Директор улыбался и глядел на нее, как смотрят на свою любовь. Его толкнула в бок жена, и он хмуро отвел глаза. Жена директора срезала Клаву злым взглядом, а Клава победно повела бровью в ответ и с плясовой игривостью поглядела на Суптелю, вызывая его на круг. Старшина отказался, ссылаясь на свою раненую ногу, и вместе него лихо отплясал Леха.
Вася выпил еще стакан и танцевал с Дарьей, а потом с Фросей и еще с какой-то девушкой, крепко державшей его за плечо, и уже не знал, которая из них шептала, чтобы он проводил ее домой. Потом он выпил еще, и ему было очень весело, и все хотелось кого-то обнять. Остальное он помнил смутно, вроде бы пел Суптеля украинскую песню, вроде бы снова плясал Леха, и вроде бы его, Васю, кто-то целовал…
Отрезвел он на морозе и обнаружил, что идет под руку с Фросей, и идут они уже через снежное поле.
— Иди, иди, миленький, иди, хорошенький, — говорила она ласково и вела его, поддерживая.
И он шел, плохо соображая, что с ним и куда его ведут.
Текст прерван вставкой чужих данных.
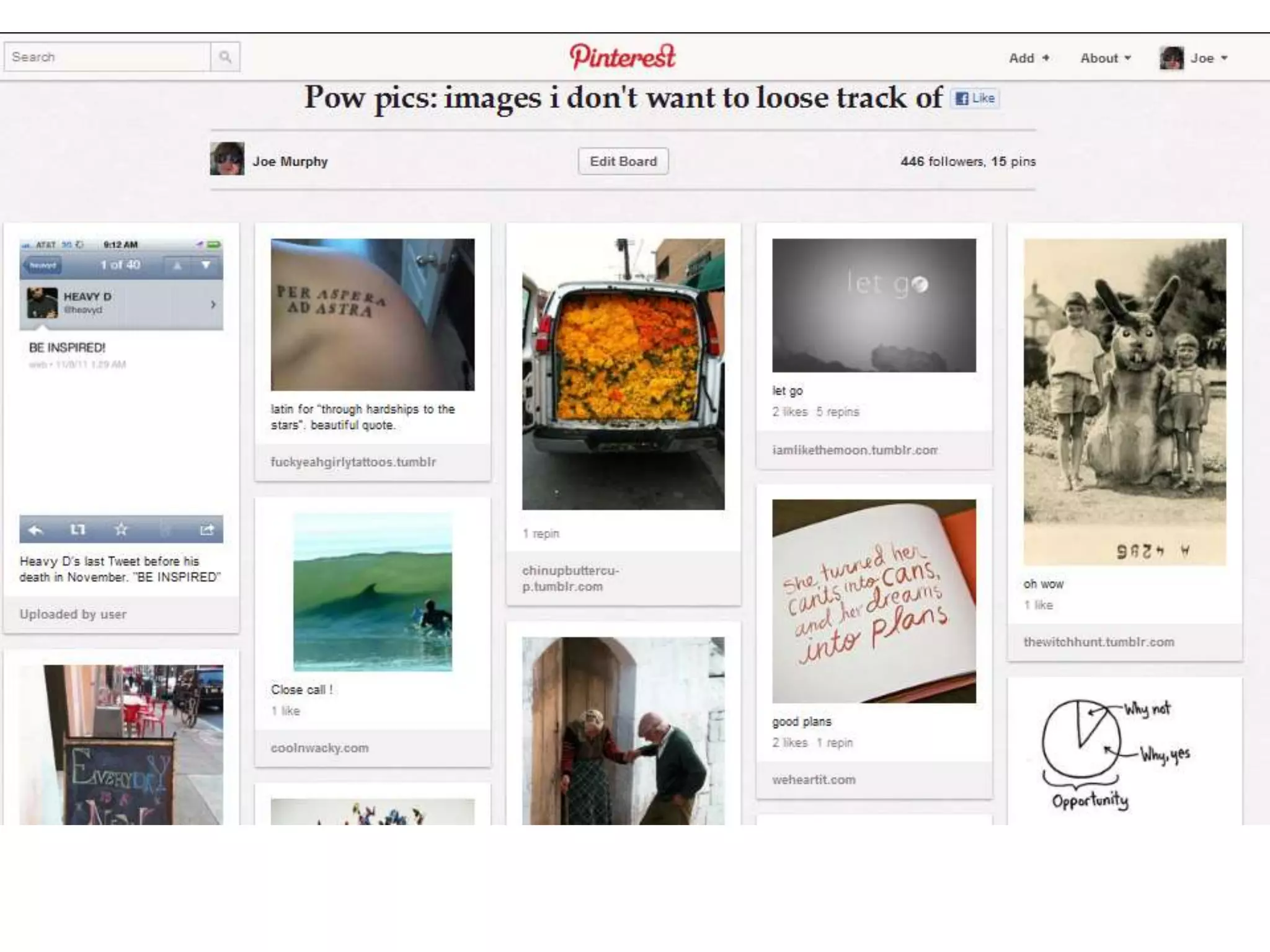This screenshot has height=952, width=1270.
Task: Open the 'let go' pin image
Action: click(x=873, y=305)
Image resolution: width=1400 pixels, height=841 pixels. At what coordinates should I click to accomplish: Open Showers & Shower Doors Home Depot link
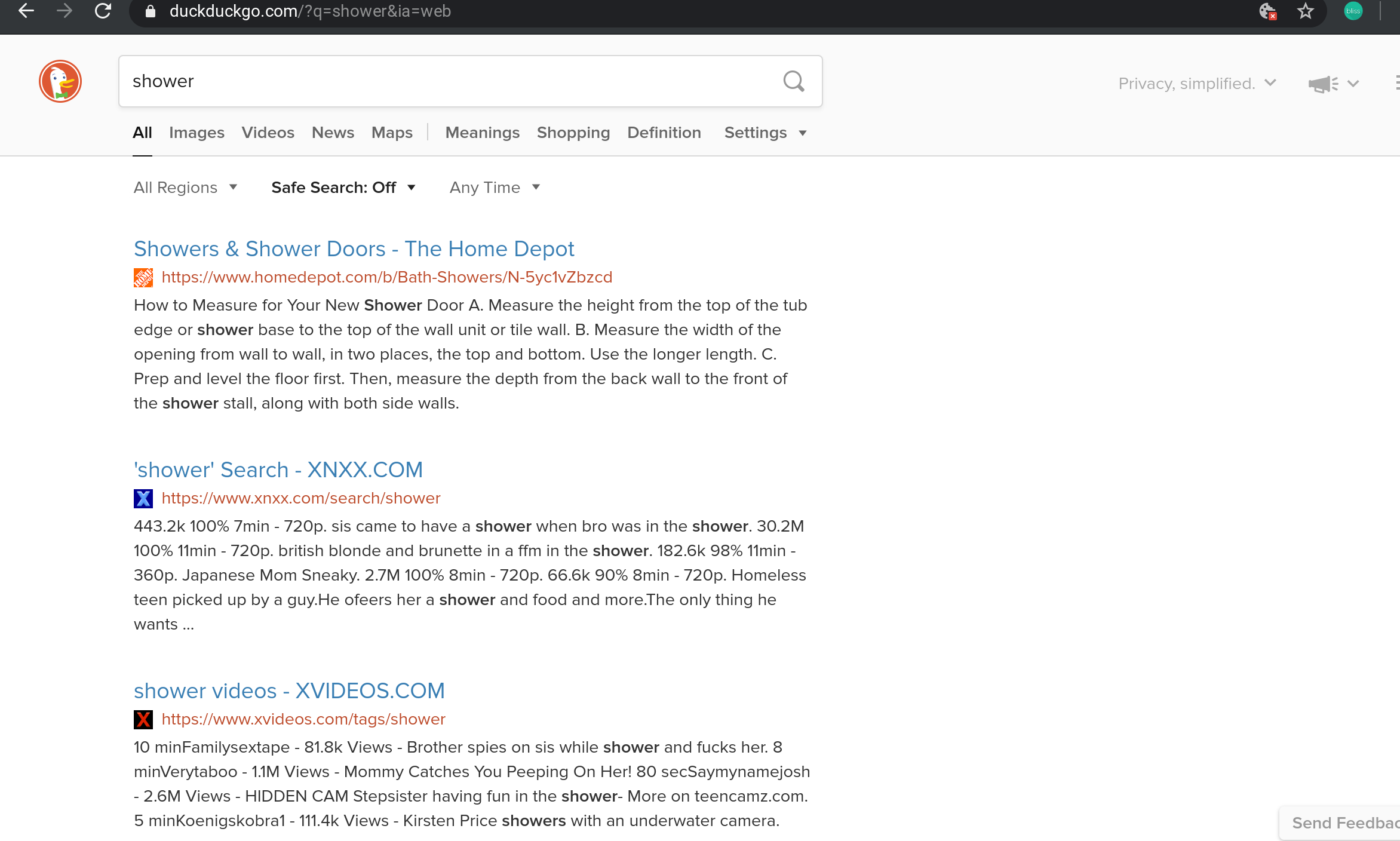pos(354,248)
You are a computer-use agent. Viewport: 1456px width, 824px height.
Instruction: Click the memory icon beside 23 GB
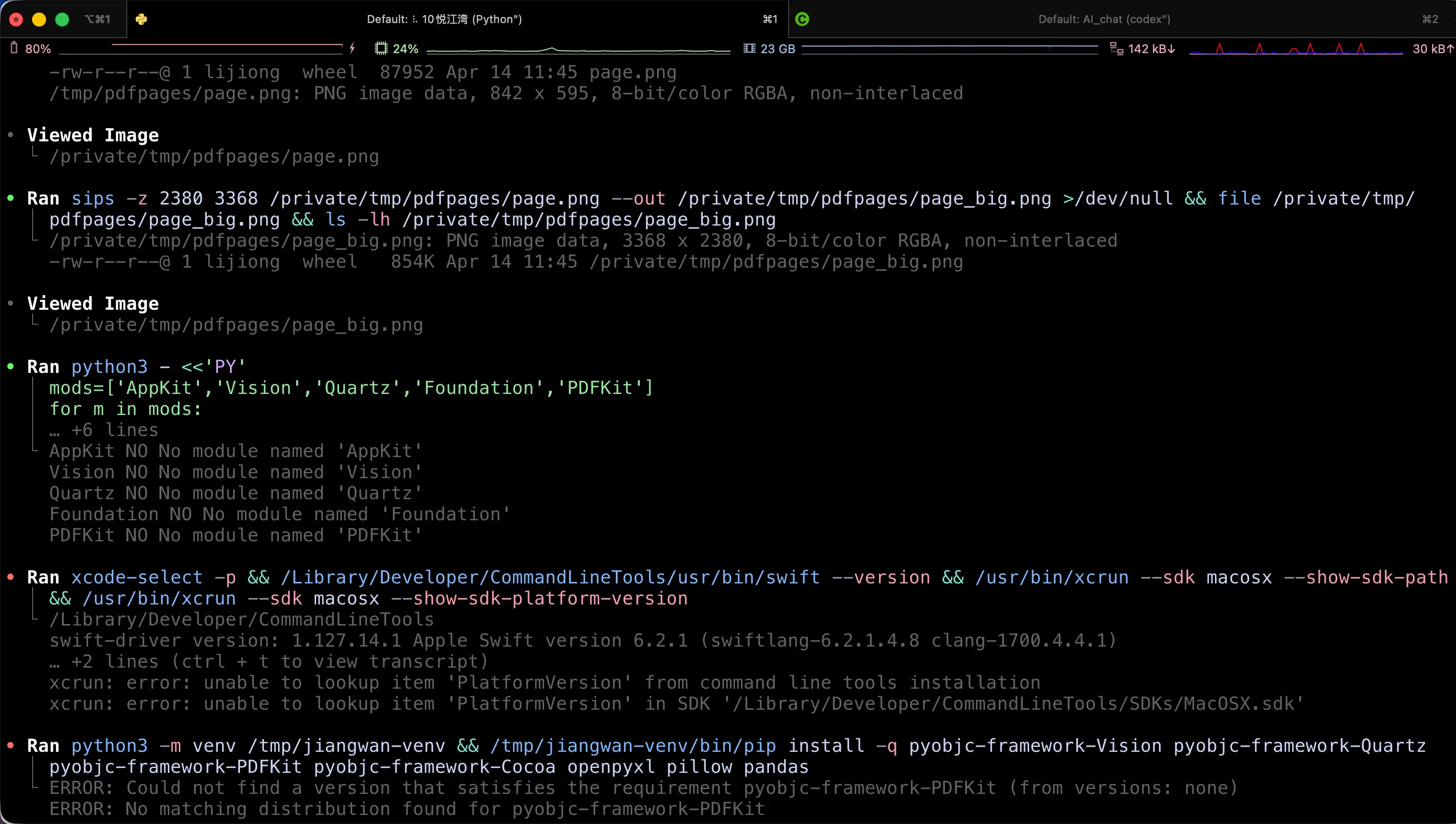(749, 49)
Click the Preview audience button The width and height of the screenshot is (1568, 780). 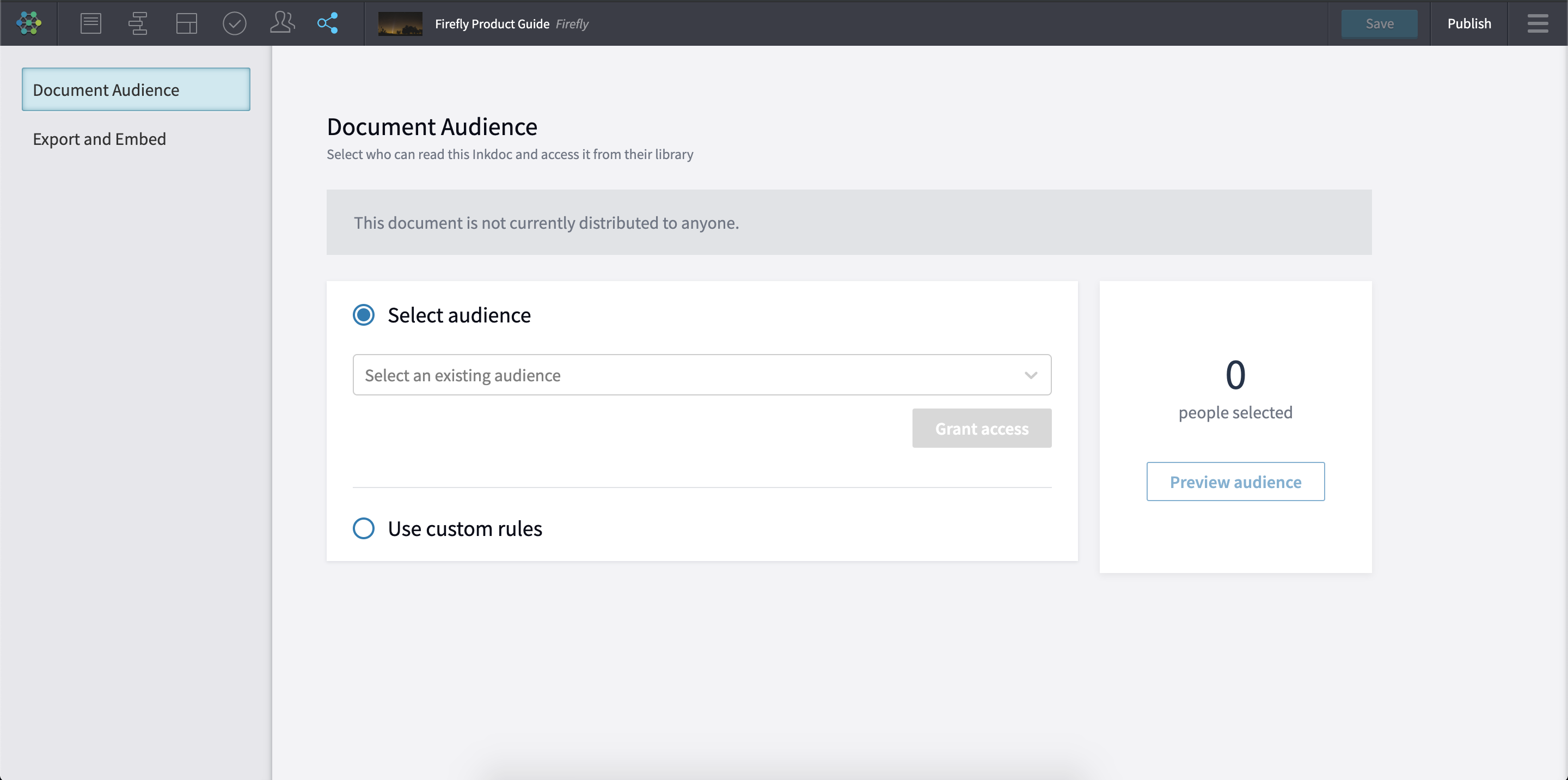(1235, 482)
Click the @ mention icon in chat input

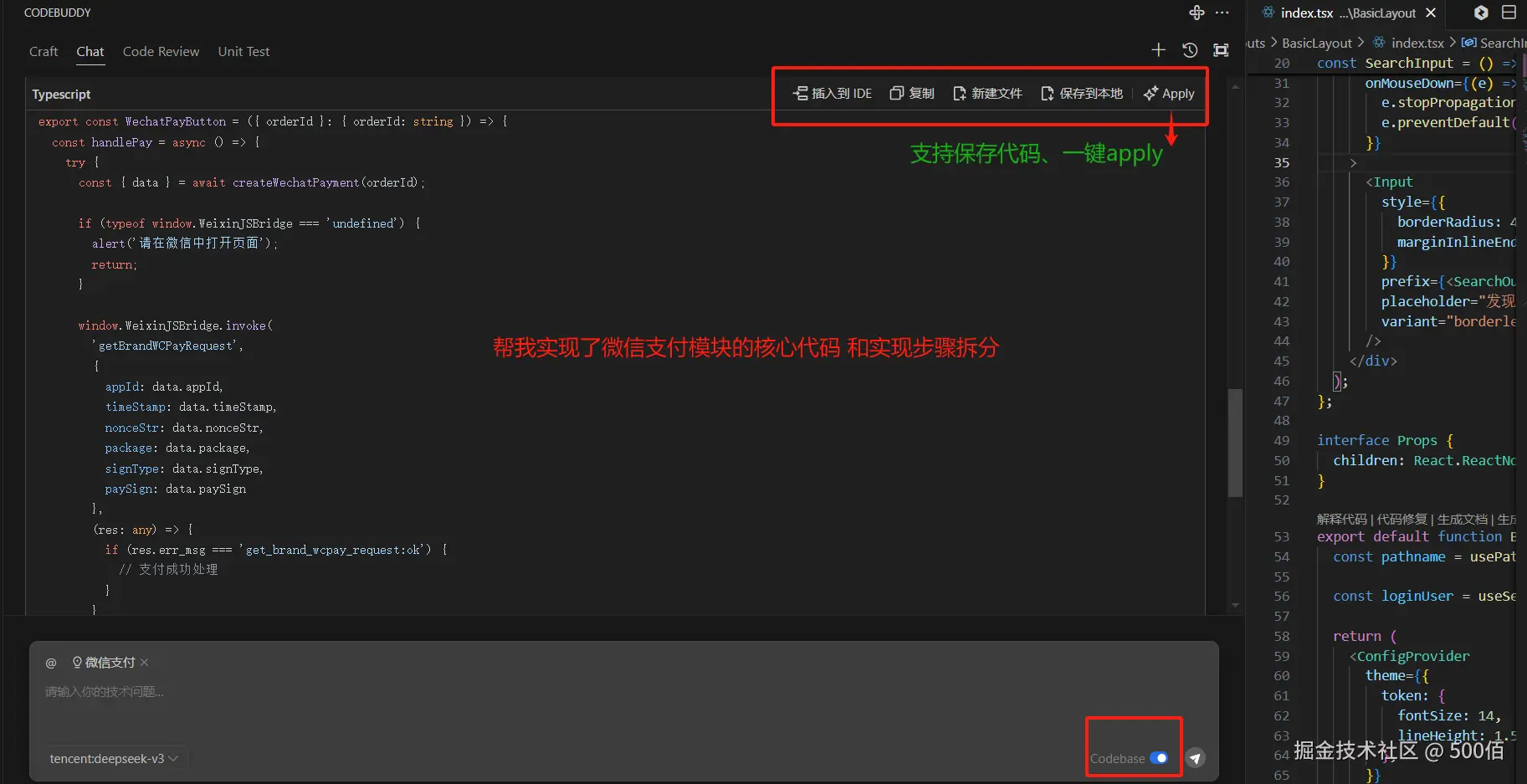pyautogui.click(x=50, y=662)
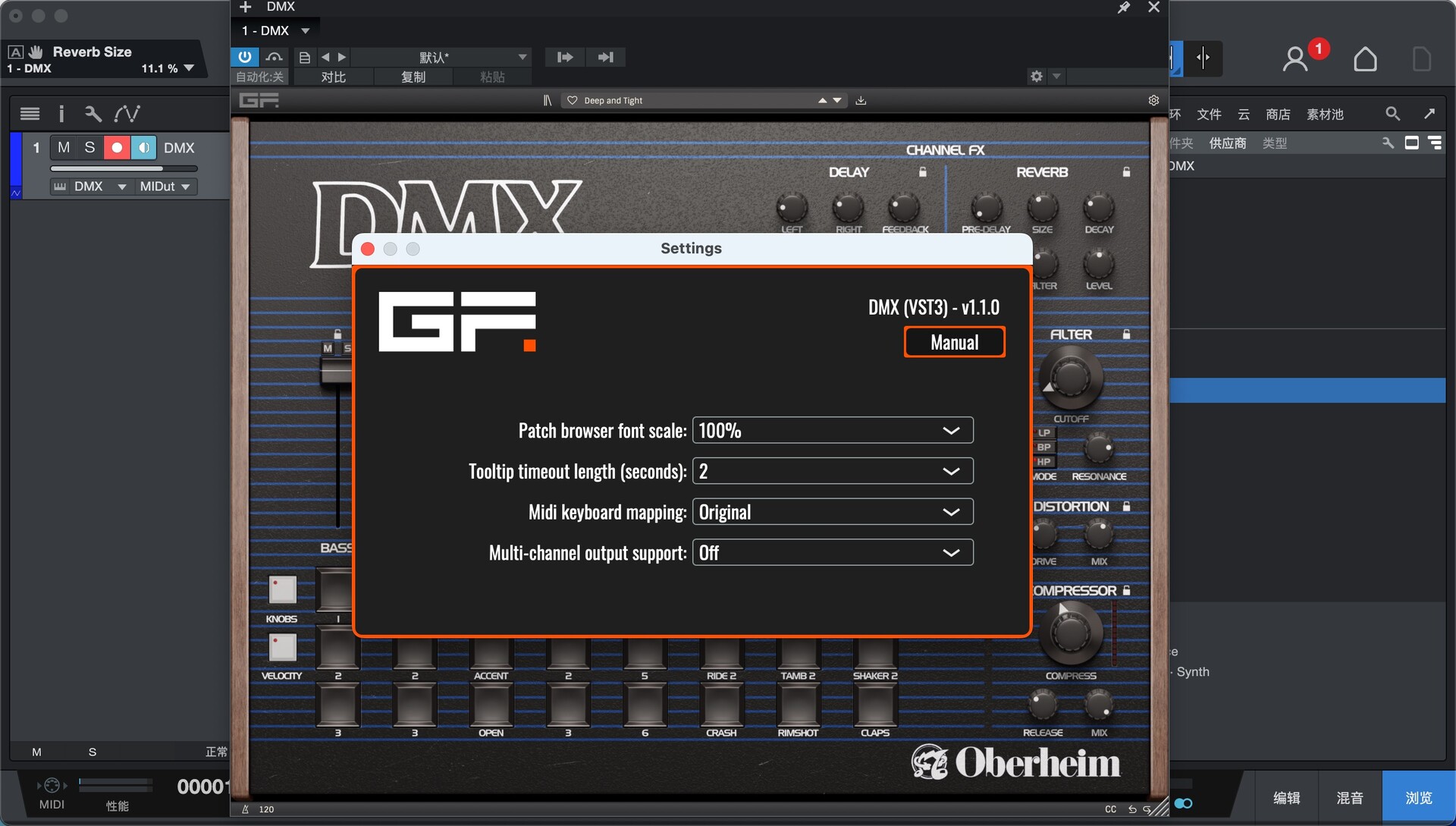Click the plugin power bypass icon
The image size is (1456, 826).
click(x=244, y=57)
— Ну, вот мы и пришли. Вот мой дворец.
Вася трезвел с каждой минутой, и ему было стыдно, что он так напился и, наверное, вел себя нехорошо. Он стал торопливо прощаться.
— Что ты, что ты. — Фрося держала его за рукав. — Зайди, погрейся, а то не добежишь обратно.
— Нет, я пойду.
— Зайди, зайди, а то опять уши обморозишь, — тихонько засмеялась Фрося.
Она уже сняла замок и отворила дверь в сенки.
— Заходи, — почему-то шепотом сказала Фрося. — И стой тут, а то ведро опрокинешь. Я закроюсь.
Она задвинула засов, нашарила Васину руку и сжала ее. Открыла дверь в избу.
— Входи, — тихо выдохнула она, и у Васи от этого шепота тревожно екнуло в груди. — Не споткнись, порожек высокий.
С бьющимся сердцем Вася шагнул в теплую тьму. Пахнуло угаром и вымытым полом. Фрося захлопнула дверь.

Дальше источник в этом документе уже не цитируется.